Text and item location entries:
[Start]

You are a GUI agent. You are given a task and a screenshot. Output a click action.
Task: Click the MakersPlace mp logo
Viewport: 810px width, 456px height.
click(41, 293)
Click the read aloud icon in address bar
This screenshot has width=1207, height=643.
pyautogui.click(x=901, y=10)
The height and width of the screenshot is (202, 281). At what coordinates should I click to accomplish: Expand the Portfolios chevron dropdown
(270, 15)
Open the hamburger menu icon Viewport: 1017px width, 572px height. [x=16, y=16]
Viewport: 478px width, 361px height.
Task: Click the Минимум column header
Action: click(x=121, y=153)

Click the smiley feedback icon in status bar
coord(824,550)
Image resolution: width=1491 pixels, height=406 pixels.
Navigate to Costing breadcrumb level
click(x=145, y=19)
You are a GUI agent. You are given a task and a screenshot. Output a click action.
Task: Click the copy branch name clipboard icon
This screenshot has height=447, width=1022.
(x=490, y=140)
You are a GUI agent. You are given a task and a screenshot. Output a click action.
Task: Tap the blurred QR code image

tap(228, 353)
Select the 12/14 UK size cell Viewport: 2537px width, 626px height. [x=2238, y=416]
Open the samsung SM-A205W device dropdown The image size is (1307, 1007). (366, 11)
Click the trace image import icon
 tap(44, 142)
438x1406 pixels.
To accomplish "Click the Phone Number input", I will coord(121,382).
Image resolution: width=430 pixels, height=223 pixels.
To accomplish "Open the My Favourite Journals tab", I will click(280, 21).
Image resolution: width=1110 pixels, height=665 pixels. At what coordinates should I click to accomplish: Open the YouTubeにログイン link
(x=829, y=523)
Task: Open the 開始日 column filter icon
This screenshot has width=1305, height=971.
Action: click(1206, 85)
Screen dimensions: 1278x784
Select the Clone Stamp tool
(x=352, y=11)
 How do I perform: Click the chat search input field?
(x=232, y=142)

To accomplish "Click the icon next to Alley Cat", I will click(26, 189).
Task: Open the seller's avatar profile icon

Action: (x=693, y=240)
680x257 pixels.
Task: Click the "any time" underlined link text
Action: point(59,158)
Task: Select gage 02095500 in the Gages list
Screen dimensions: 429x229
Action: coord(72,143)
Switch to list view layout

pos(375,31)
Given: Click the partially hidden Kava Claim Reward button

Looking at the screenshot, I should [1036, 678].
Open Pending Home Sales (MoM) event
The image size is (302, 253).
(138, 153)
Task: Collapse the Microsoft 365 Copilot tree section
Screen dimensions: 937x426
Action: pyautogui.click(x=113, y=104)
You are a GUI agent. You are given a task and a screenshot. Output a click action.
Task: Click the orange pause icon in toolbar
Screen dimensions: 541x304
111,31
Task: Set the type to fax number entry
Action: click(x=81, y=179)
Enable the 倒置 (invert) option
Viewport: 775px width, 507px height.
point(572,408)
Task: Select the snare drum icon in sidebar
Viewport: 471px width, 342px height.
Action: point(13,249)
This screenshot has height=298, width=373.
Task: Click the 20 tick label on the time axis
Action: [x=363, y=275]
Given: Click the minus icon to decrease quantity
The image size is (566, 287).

[End]

• Given request: Copy out every one of the entries above line for line, with no changes at all.

• Result:
You are a GUI agent. You are given a task and a screenshot. Output a click action.
Task: Click the MakersPlace mp logo
Viewport: 810px width, 456px height.
click(41, 293)
Click the read aloud icon in address bar
This screenshot has width=1207, height=643.
pyautogui.click(x=901, y=10)
The height and width of the screenshot is (202, 281). At what coordinates should I click to accomplish: Expand the Portfolios chevron dropdown
(270, 15)
Open the hamburger menu icon Viewport: 1017px width, 572px height. [x=16, y=16]
Viewport: 478px width, 361px height.
Task: Click the Минимум column header
Action: click(x=121, y=153)

Click the smiley feedback icon in status bar
coord(824,550)
Image resolution: width=1491 pixels, height=406 pixels.
Navigate to Costing breadcrumb level
click(x=145, y=19)
You are a GUI agent. You are given a task and a screenshot. Output a click action.
Task: Click the copy branch name clipboard icon
This screenshot has height=447, width=1022.
(x=490, y=140)
You are a GUI agent. You are given a task and a screenshot. Output a click action.
Task: Tap the blurred QR code image

tap(228, 353)
Select the 12/14 UK size cell Viewport: 2537px width, 626px height. [x=2238, y=416]
Open the samsung SM-A205W device dropdown The image size is (1307, 1007). (366, 11)
Click the trace image import icon
 tap(44, 142)
438x1406 pixels.
To accomplish "Click the Phone Number input", I will coord(121,382).
Image resolution: width=430 pixels, height=223 pixels.
To accomplish "Open the My Favourite Journals tab", I will click(280, 21).
Image resolution: width=1110 pixels, height=665 pixels. At what coordinates should I click to accomplish: Open the YouTubeにログイン link
(x=829, y=523)
Task: Open the 開始日 column filter icon
This screenshot has width=1305, height=971.
Action: click(1206, 85)
Screen dimensions: 1278x784
Select the Clone Stamp tool
(x=352, y=11)
 How do I perform: Click the chat search input field?
(x=232, y=142)

To accomplish "Click the icon next to Alley Cat", I will click(26, 189).
Task: Open the seller's avatar profile icon

Action: (x=693, y=240)
680x257 pixels.
Task: Click the "any time" underlined link text
Action: point(59,158)
Task: Select gage 02095500 in the Gages list
Screen dimensions: 429x229
Action: coord(72,143)
Switch to list view layout

pos(375,31)
Given: Click the partially hidden Kava Claim Reward button

Looking at the screenshot, I should [1036, 678].
Open Pending Home Sales (MoM) event
The image size is (302, 253).
(138, 153)
Task: Collapse the Microsoft 365 Copilot tree section
Screen dimensions: 937x426
Action: pyautogui.click(x=113, y=104)
You are a GUI agent. You are given a task and a screenshot. Output a click action.
Task: Click the orange pause icon in toolbar
Screen dimensions: 541x304
111,31
Task: Set the type to fax number entry
Action: click(x=81, y=179)
Enable the 倒置 (invert) option
Viewport: 775px width, 507px height.
point(572,408)
Task: Select the snare drum icon in sidebar
Viewport: 471px width, 342px height.
Action: point(13,249)
This screenshot has height=298, width=373.
Task: Click the 20 tick label on the time axis
Action: [x=363, y=275]
Given: Click the minus icon to decrease quantity
The image size is (566, 287).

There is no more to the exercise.